Письмо кончалось так:
«Вы — не бары, вы — дети трудового народа, вы — ленинцы, пионеры, и не к лицу вам подражать барчатам. Вы — подростки, а подростки уже много могут сделать, чтобы сообща работать над улучшением жизни.
Ну, прощайте, ребята. К борьбе за дело Ильича будьте готовы!»
Нина оглядела ребят и вложила письмо в конверт.
— С сегодняшнего дня все прозвища отменяются! — неожиданно сказал Влас. — Если кто кого обзовет, со мной будет дело иметь!
— А если по привычке обзовет? — спросил Валя Ка-дулин. — Сразу-то не отвыкнешь…
— Первое время штрафовать можно, — предложил Борька, — а потом поговорить и по-другому!
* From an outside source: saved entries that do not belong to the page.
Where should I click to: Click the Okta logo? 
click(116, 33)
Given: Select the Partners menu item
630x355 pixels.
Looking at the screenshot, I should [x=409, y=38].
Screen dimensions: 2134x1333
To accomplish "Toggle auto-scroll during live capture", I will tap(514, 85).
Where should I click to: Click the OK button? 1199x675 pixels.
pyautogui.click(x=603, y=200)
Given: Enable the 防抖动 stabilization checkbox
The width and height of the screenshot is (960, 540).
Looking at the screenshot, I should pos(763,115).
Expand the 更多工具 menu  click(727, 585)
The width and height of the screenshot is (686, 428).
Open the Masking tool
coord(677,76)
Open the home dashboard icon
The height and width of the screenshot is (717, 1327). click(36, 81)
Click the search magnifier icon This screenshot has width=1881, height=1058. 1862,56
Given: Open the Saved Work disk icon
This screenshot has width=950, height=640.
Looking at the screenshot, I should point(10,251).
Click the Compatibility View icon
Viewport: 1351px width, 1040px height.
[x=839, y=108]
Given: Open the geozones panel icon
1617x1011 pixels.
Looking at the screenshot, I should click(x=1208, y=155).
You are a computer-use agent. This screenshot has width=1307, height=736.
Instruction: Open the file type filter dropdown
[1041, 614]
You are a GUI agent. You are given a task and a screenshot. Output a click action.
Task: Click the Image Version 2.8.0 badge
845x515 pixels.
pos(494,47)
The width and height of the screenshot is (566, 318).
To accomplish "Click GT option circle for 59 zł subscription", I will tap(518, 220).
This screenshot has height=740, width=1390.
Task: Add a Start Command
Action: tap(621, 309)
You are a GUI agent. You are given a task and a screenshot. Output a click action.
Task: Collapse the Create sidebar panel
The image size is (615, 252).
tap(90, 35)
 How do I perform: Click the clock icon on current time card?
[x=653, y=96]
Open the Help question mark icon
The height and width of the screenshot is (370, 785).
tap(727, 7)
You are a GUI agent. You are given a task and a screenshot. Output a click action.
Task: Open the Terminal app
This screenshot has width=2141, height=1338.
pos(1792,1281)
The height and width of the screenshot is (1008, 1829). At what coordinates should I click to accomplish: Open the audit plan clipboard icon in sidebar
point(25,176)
— Принято единогласно! — сказал Лешка Косилов.
— Ты что это, мерзавец, делаешь? — раздалось из-за афишной тумбы.
Уже знакомый Нине, Римме и Борьке бородатый мужчина трепал за уши худенького мальчугана.
— Как вам не стыдно маленьких обижать? — обратился к бородатому Ромка Смыкунов. — За что вы слабого мучаете?
— Я не мучаю его, а уму-разуму учу! — засмеялся бородатый. — Чтобы клей не жрал!
— Какой клей?
— Обыкновенный, мучной. Его директор цирка послал рекламу клеить, а он, щенок, вон что вытворяет!.. Пошли! — щелкнул в лоб мальчишку бородатый и зашагал прочь.
Мальчишка, подхватив кисть, ведро с клеем и афиши, — за ним.
— Вы его, наверное, голодом морите, вот он и ест клей! — крикнул им вслед Борька, но бородатый даже не обернулся.
— Вот тебе и вмешались в жизнь, — огорчился Павлик.
— Ребята! — позвал друзей Валька. Он уже стоял у афишной тумбы.
Вся тумба была заклеена пестрым плакатом.
— Смотри, Борька, — воскликнула Нина, — это же Дядя Проня!
— Итальянец, а как по-русски разговаривал! — вспомнил Борька.
Ребята без труда узнали на снимках и веселого лилипута, и остальных новых знакомых. Василий Тихонович был сфотографирован рядом с огромной толстухой. Они были облачены в восточные халаты и белые тюрбаны. В руках толстухи блестел кривой меч.
Старик директор, помещенный на отдельной фотографии, был в чалме и во фраке. «Али-Индус! Факир, гипнотизер, доктор черной и белой магии» — было написано под фотографией.
Весело скалили зубы выстроившиеся в один ряд со скрещенными на груди руками четыре «черта».
— Ой, ребята, на снимке-то кто! Глядите! — изумилась Римма.
С фотографии, помещенной в самом низу, ребятам улыбалось лицо новичка. На Сандро красовался цилиндр и накидка. Во рту дымилась длинная сигара. А подпись была такая: «Человек-загадка, человек-феномен, чудо двадцатого века САНДРО ТА-ТЕШ!»
— Вот те на! — свистнул Павлик Асиновский.
— А он не Татешем назвался, а Татешкелиани, — сказал Валька Кадулин.
— Сокращенно будет Татеш. Псевдоним, — разъяснил Павлик. — Как Вирфикс.
— А что такое феномен?
— Исключительный, сверхъестественный человек.
— Что же в нем такого исключительного? — спросила Нина.
— Все! — сказала Римма. — Я сразу почувствовала! Ромка помрачнел. Павлик Асиновский предположил:
— Он гипнотизер, наверное. Помните, как он быстро в уме задачку решил? Подобный номер делал гипнотизер. Ему давали расческу, и он сразу угадывал, сколько в ней зубьев. Потом на доске зрители писали столбиком многозначные цифры, крутили вокруг оси доску, а гипнотизер, пока она крутилась, мгновенно ответ подытоживал. И ещё, конечно, мысли угадывал.
— И ты думаешь, что и новичок мысли угадывает? — спросила Римма.
— Если он феномен-гипнотизер, то, конечно, угадывает!
— Ну да, угадывает! — усомнился Борька. — Если бы угадывал, так в окошко бы выпрыгнул и в «темную» не попал.
— Завтра все узнаем! — сказал Влас. Но Сандро в школу не явился.